→ **Work to be completed**:
The answer must consist solely of the lines from the one containing "Task: Click the coins" through the last line of the records below, repeated exactly, with all pictures omitted.

→ **Data shown**:
=-=-=-=-=

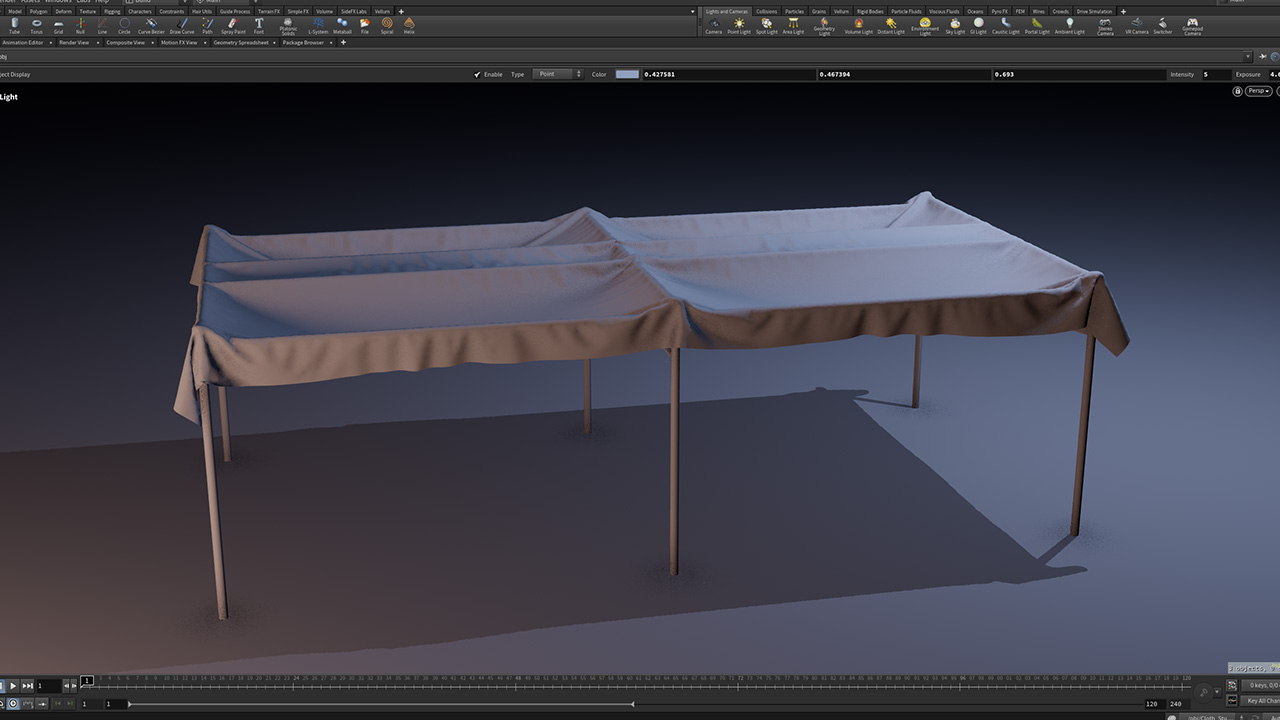
Task: Click the Camera shelf tool
Action: point(713,25)
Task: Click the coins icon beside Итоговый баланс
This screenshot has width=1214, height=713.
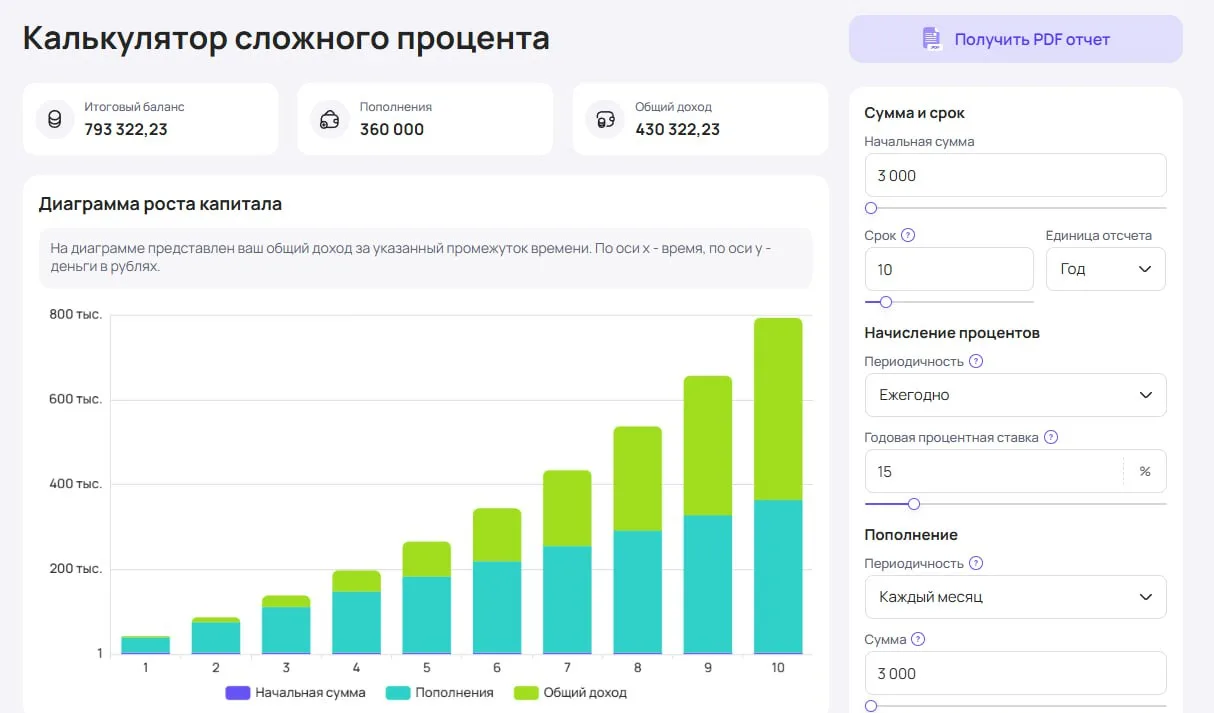Action: point(54,119)
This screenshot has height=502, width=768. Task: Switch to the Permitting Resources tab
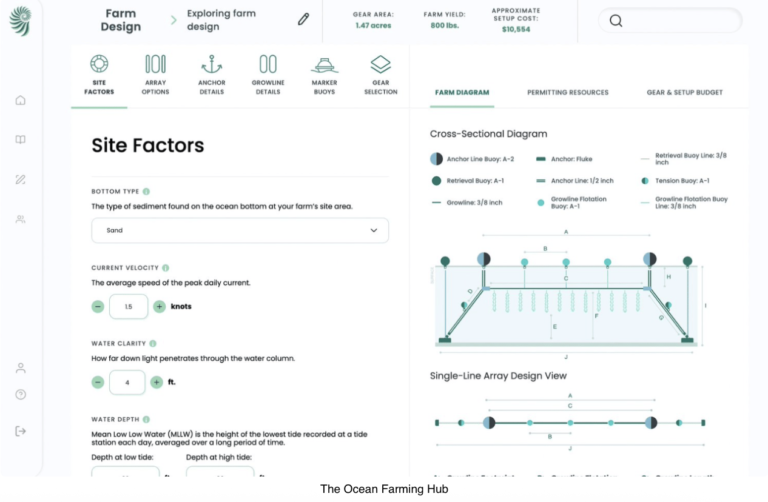(x=568, y=93)
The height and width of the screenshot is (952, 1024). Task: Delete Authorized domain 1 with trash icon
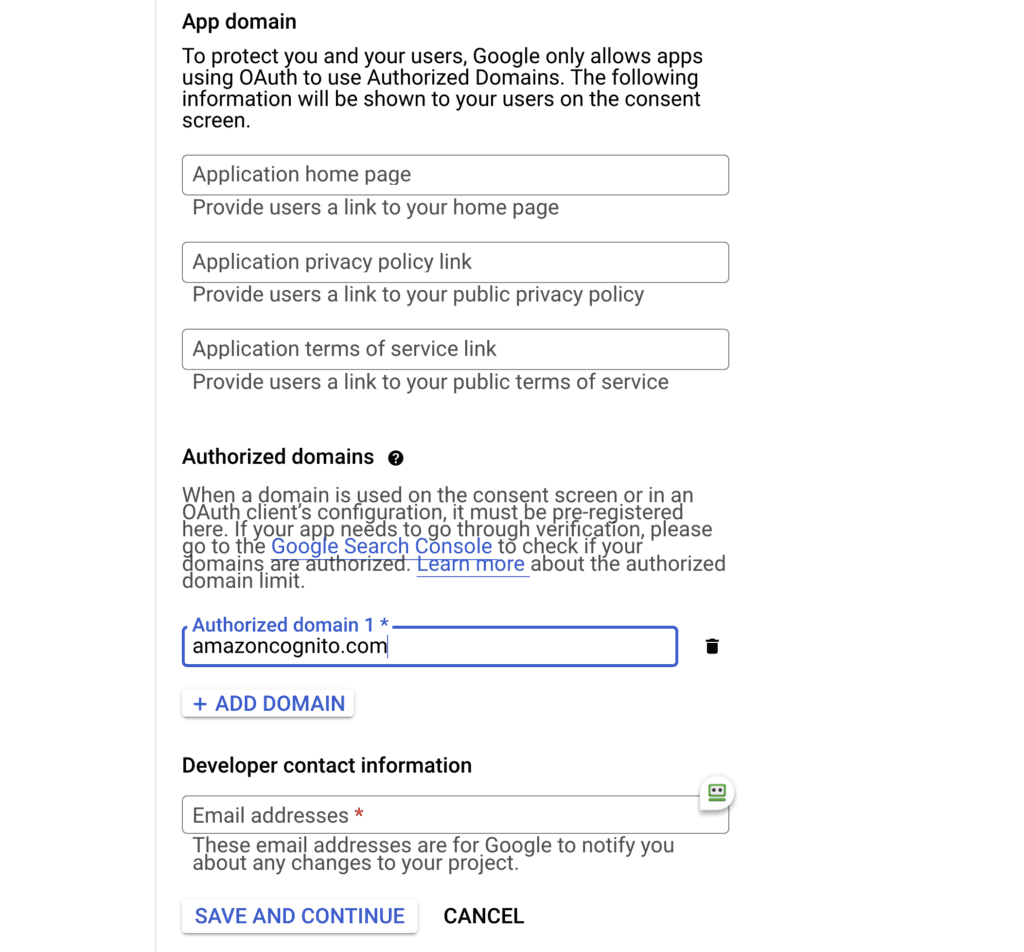point(712,646)
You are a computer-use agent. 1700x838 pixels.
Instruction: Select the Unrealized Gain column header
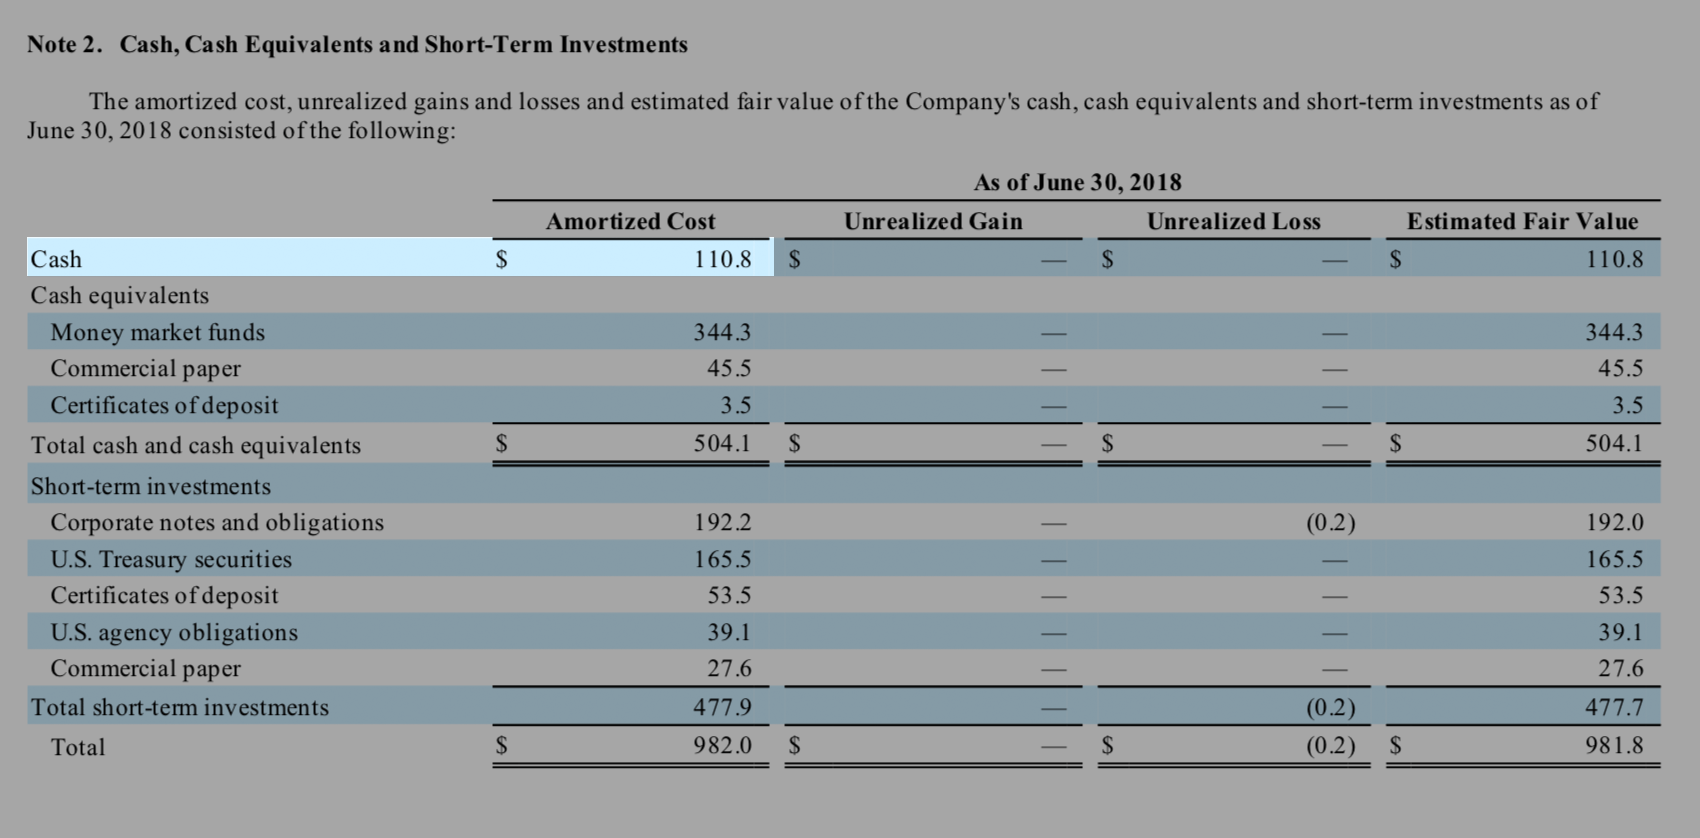coord(933,221)
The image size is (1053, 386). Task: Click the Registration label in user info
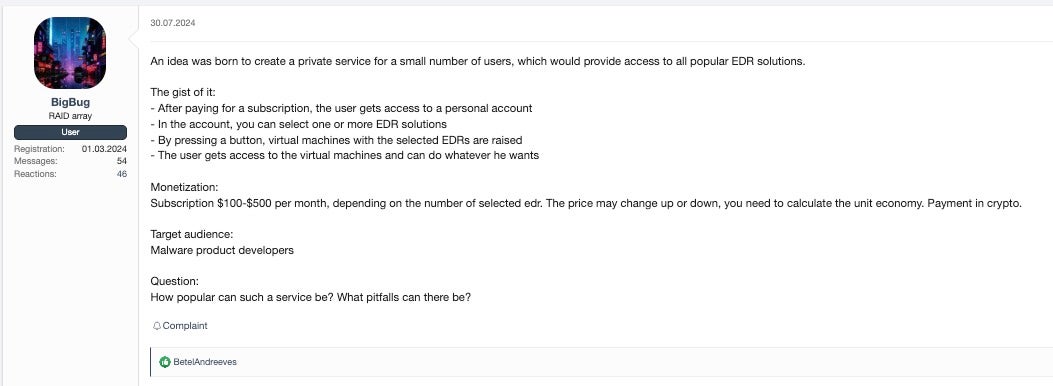pyautogui.click(x=39, y=149)
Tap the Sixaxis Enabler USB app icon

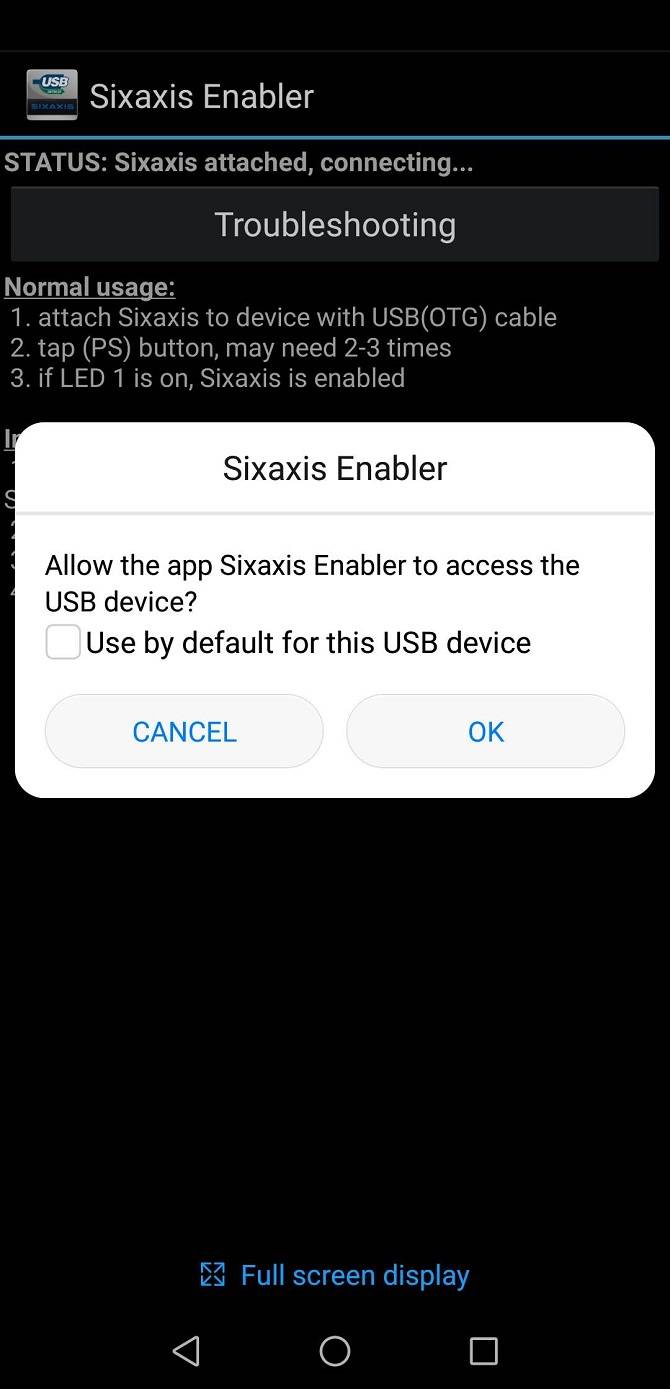tap(52, 95)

=-=-=-=-=

→ **Exercise result**:
Task: Click the coins icon beside Итоговый баланс
This screenshot has width=1214, height=713.
Action: point(54,119)
This screenshot has height=502, width=768. Task: Switch to the Permitting Resources tab
(x=568, y=93)
The height and width of the screenshot is (952, 1024). Task: Delete Authorized domain 1 with trash icon
point(712,646)
You are a computer-use agent. 1700x838 pixels.
Instruction: Select the Unrealized Gain column header
coord(933,221)
The image size is (1053, 386). Task: Click the Registration label in user info
pyautogui.click(x=39, y=149)
Tap the Sixaxis Enabler USB app icon

tap(52, 95)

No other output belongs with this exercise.